Ex-volante coordena os trabalhos ofensivos do Bugre, relembra trajetória vitoriosa como jogador e mira o retorno do clube à Série B
Foto: Divulgação/EPTVDepois de mais de duas décadas dentro das quatro linhas, Henrique encontrou uma nova forma de viver o futebol. Aos 39 anos, o ex-volante, multicampeão pelo Cruzeiro, integra a comissão técnica do Guarani como auxiliar de Elio Sizenando e tem papel importante na preparação ofensiva da equipe que disputa a Série C do Campeonato Brasileiro.
A transição para a nova função aconteceu há pouco mais de três anos, quando decidiu encerrar a carreira. A vontade de seguir no futebol, porém, surgiu ainda nos tempos de jogador, especialmente durante sua longa passagem pelo Cruzeiro, onde começou a observar de perto o trabalho dos treinadores.
“Eu tenho muita gratidão pela minha carreira. Eu olho para trás e vejo o quanto eu venci na vida. Não falo nem em questão de títulos. Mas como pessoa. De onde eu saí, do interior do Paraná, um menino sonhador. Vejo uma história com muita gratidão.”

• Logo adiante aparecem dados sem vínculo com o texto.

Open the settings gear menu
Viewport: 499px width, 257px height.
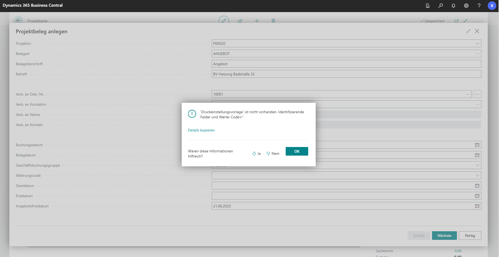point(466,6)
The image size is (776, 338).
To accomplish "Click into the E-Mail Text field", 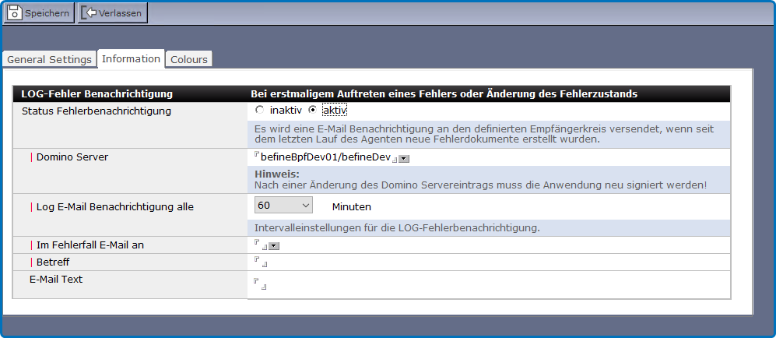I will (x=259, y=283).
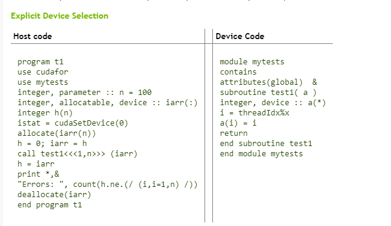
Task: Click the 'istat = cudaSetDevice(0)' line
Action: tap(73, 123)

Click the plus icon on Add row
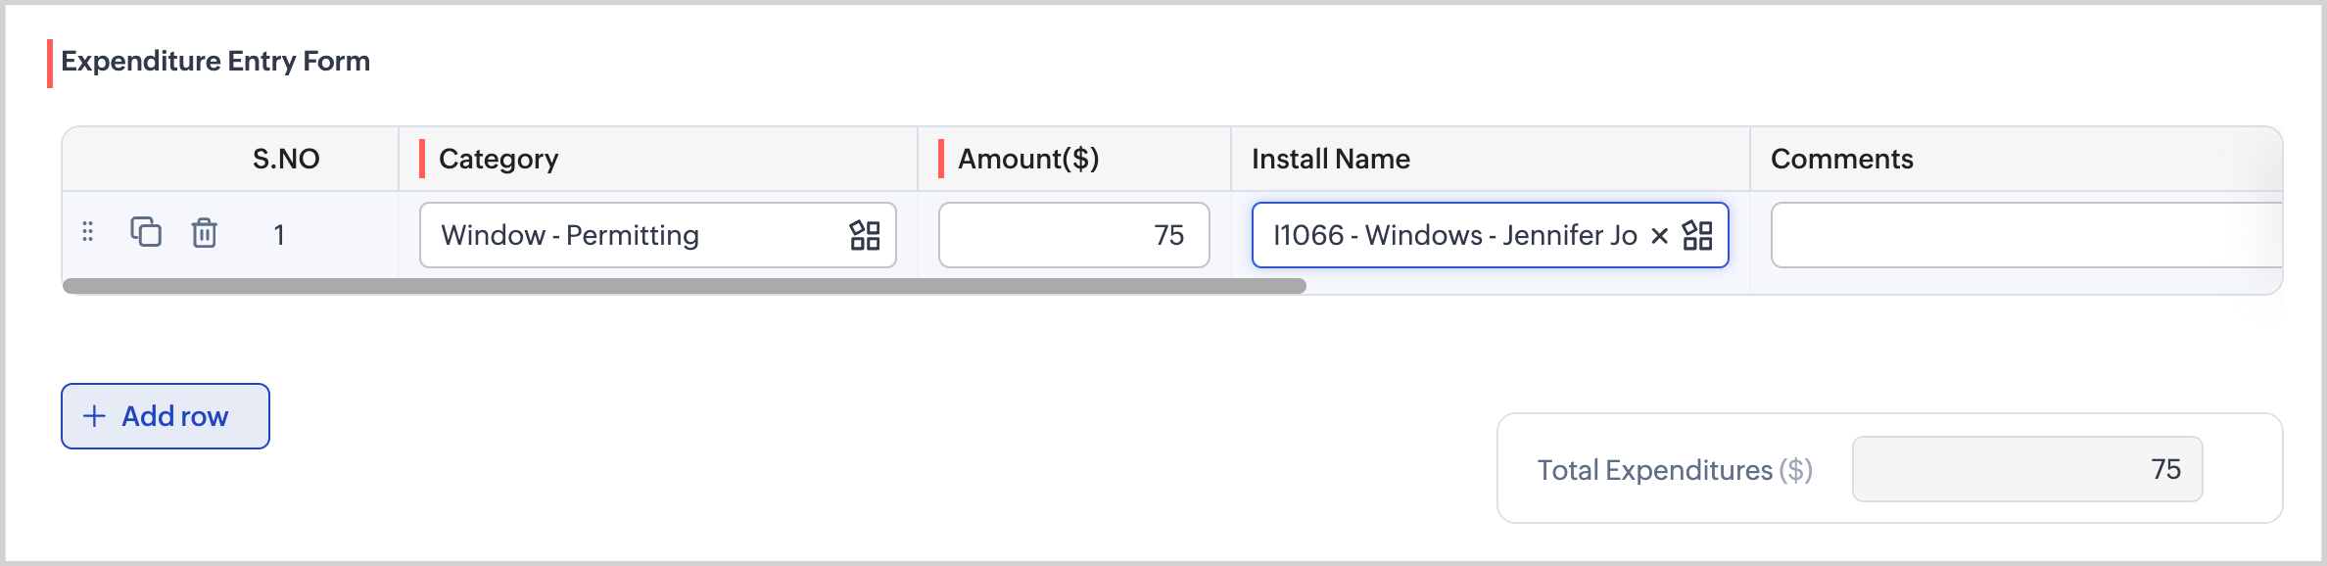94,416
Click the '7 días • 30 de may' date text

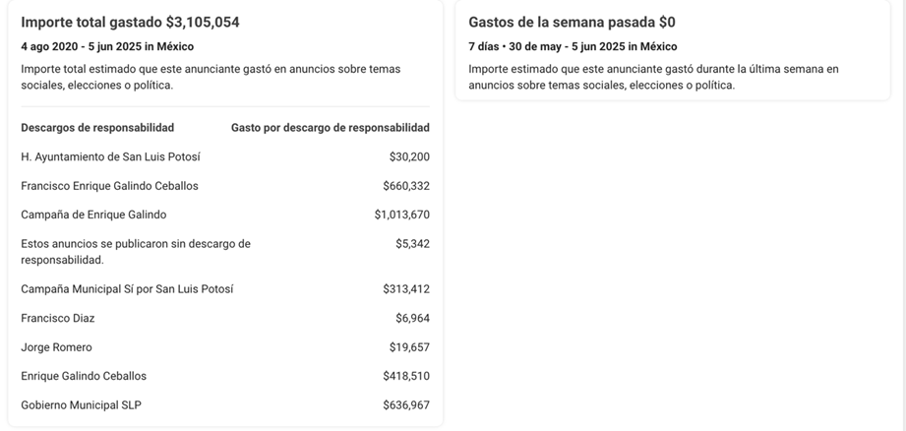point(514,46)
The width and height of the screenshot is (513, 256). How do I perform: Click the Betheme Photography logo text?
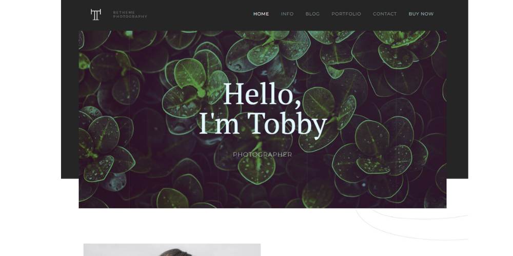(130, 14)
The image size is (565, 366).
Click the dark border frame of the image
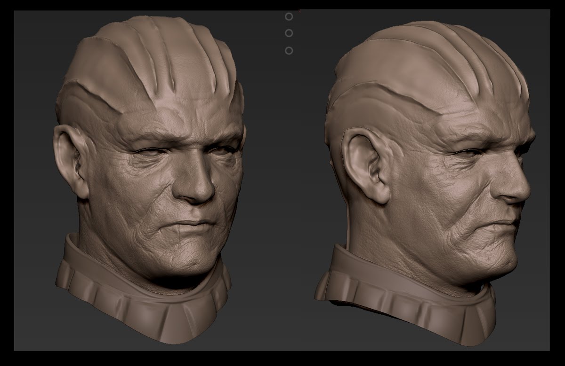click(283, 5)
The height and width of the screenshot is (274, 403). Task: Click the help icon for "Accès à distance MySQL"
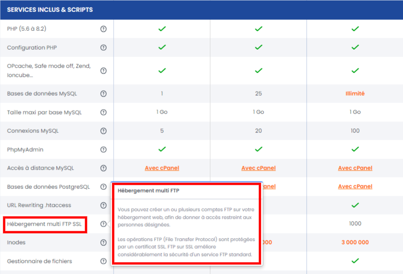[x=103, y=168]
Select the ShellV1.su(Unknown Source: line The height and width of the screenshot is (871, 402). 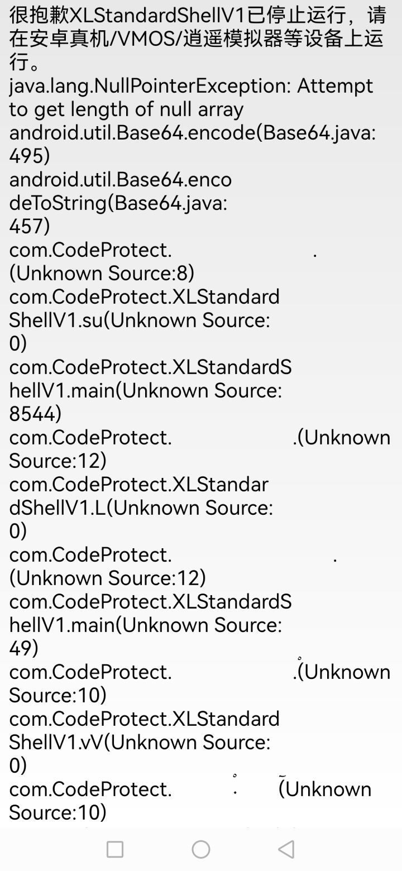pyautogui.click(x=140, y=320)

No Guarani, a divisão de funções dentro da comissão técnica é bem definida. Enquanto Elio Sizenando concentra sua atenção no sistema defensivo, Henrique é responsável pelos treinamentos ofensivos e pelas jogadas de bola parada. O trabalho desenvolvido pelo ex-volante foi elogiado publicamente pelo treinador após a goleada por 5 a 0 sobre o Amazonas.
“Enaltecer o trabalho do Henrique, que faz a parte ofensiva e de bola parada. Eu fico mais com a parte defensiva e ele está cuidando da parte ofensiva.”
Henrique explicou como funciona o processo de preparação durante a semana e destacou que todas as atividades seguem as diretrizes do comandante bugrino.
“Ele passa as tarefas para nós, para a gente montar os trabalhos. Ele fala dos objetivos de acordo com o adversário, do que quer construir. Aí eu elaboro, crio algumas coisas. Claro que a última palavra sempre é a dele.”
Antes de iniciar a carreira como auxiliar, Henrique construiu uma trajetória de destaque como jogador. O principal capítulo foi escrito no Cruzeiro, clube que defendeu por 11 temporadas e onde conquistou dez títulos, entre eles dois Campeonatos Brasileiros, duas Copas do Brasil e diversos estaduais.
Apesar das conquistas, uma lembrança permanece marcante. Na final da Libertadores de 2009, contra o Estudiantes, foi dele o gol que abriu o placar no Mineirão, em uma decisão que terminou com a virada da equipe argentina.
“A gente era muito novo. Marcar um gol numa final, com o Mineirão lotado… você cria uma expectativa enorme. Acho que foi a primeira vez que realmente me decepcionei com uma derrota. Estava tão perto da gente. Foi uma derrota que me ensinou muito.”
Henrique também realizou outro sonho ao vestir a camisa do Santos, clube pelo qual torcia na infância por influência da família. Em 2012, conquistou o Campeonato Paulista atuando ao lado de jogadores como Neymar, Paulo Henrique Ganso e Elano.
“Quando eu era criança, eu torcia para o Santos. Meu pai era santista, meus tios eram santistas. Realizei meu sonho e o sonho do meu pai.”
Agora, a missão é diferente. Longe dos gramados, mas ainda vivendo intensamente o futebol, Henrique tem um objetivo claro: ajudar o Guarani a retornar à Série B do Campeonato Brasileiro.
“Eu tento controlar a ansiedade. Mas o desejo é muito grande. Conquistar esse primeiro objetivo na carreira vai ser muito valioso para mim e para o clube.”
Se como volante construiu uma carreira marcada por títulos e identificação com grandes clubes, Henrique espera que a nova trajetória à beira do campo também seja escrita com conquistas — começando pelo sonho do acesso do Bugre.